Proyección: sueño, al menos inicialmente, en blanco y negro. Una aeronave sobrevuela el paisaje artificial de Ceres, que ha sido arrasado por un diluvio. Los cráteres ahora son gigantescos pozones de agua y la ciudad de Cerealia ha desaparecido bajo el lago del cráter Occator (la punta de la Torre Varlotta apenas se asoma por sobre el agua). Interferencia. Al interior de la aeronave, en el asiento trasero, una mujer de cabello salvaje e intensos ojos verdes —el único elemento a color del sueño— está a punto de parir. La pantalla se va a negro. Lo que se observa ahora es un resplandor al final de un túnel, y una voz masculina a lo lejos diciendo “puja”. La luz comienza a expandirse a medida que la imagen avanza a través del túnel: entonces unas manos cubren la imagen y se oye el llanto de un bebé. La mujer de ojos verdes lo arropa con sus manos y lo acoge entre sus pechos.
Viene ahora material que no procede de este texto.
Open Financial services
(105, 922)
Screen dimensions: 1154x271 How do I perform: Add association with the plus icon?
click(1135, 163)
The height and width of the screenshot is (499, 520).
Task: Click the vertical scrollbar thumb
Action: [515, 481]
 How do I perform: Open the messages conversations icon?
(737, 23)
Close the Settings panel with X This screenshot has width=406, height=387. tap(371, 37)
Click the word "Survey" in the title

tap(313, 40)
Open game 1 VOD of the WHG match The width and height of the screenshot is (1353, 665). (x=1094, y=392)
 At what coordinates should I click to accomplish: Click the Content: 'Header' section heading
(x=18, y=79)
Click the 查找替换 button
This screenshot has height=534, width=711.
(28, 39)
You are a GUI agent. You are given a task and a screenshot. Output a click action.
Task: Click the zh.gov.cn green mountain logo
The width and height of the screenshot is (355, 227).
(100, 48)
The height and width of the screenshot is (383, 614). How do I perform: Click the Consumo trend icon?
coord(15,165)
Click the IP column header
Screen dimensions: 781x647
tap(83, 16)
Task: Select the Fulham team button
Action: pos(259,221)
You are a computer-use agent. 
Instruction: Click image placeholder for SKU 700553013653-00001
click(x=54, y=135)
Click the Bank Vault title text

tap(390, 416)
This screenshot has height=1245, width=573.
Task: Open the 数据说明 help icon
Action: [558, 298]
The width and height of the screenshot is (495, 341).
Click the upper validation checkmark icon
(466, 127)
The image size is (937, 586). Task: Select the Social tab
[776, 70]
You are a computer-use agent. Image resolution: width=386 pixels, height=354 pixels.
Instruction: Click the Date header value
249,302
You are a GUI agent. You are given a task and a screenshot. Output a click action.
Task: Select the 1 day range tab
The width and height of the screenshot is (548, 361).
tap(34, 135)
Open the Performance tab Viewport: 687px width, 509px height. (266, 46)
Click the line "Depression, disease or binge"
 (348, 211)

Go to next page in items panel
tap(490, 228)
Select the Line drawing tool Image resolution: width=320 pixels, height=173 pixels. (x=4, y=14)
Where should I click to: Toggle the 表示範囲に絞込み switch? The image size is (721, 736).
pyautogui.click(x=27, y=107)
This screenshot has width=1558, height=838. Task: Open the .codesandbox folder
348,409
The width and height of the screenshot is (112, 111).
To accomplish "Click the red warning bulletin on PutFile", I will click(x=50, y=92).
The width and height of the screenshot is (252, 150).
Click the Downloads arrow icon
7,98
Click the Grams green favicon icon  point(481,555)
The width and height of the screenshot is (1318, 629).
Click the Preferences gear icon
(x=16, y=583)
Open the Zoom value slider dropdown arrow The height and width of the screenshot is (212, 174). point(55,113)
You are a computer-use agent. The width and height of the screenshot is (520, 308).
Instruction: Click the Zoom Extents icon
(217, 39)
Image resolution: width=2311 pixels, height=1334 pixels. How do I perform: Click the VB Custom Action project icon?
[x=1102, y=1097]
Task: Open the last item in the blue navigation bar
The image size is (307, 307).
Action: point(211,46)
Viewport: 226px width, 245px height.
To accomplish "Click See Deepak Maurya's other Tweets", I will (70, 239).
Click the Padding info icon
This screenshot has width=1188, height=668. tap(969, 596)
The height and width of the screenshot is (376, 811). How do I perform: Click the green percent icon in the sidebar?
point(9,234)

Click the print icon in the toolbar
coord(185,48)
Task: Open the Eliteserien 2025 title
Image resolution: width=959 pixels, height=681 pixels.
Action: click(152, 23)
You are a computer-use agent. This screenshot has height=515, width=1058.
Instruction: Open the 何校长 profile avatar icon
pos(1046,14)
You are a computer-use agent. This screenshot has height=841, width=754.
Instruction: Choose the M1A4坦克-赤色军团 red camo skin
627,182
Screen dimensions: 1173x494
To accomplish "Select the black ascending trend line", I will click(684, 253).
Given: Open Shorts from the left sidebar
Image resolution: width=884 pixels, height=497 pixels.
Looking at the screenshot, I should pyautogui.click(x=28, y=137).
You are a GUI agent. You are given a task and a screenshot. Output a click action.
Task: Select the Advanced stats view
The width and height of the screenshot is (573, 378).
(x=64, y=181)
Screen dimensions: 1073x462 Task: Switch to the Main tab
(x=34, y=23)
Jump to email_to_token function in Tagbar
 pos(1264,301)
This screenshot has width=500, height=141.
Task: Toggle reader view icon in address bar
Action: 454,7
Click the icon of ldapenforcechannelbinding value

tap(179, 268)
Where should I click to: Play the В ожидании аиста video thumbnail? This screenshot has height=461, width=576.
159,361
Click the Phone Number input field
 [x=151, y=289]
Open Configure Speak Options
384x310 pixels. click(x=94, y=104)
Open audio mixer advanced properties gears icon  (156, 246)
Interpretación: Se hace evidente que el recién nacido es VA25. Él, un ser artificial, gracias al sueño del CRX ha podido convertirse en un ser orgánico, no nacido de la tecnología, sino de la naturaleza. La sonrisa final resulta asimismo bella por el simple hecho de esconder sus espantosos dientes de metal corroído.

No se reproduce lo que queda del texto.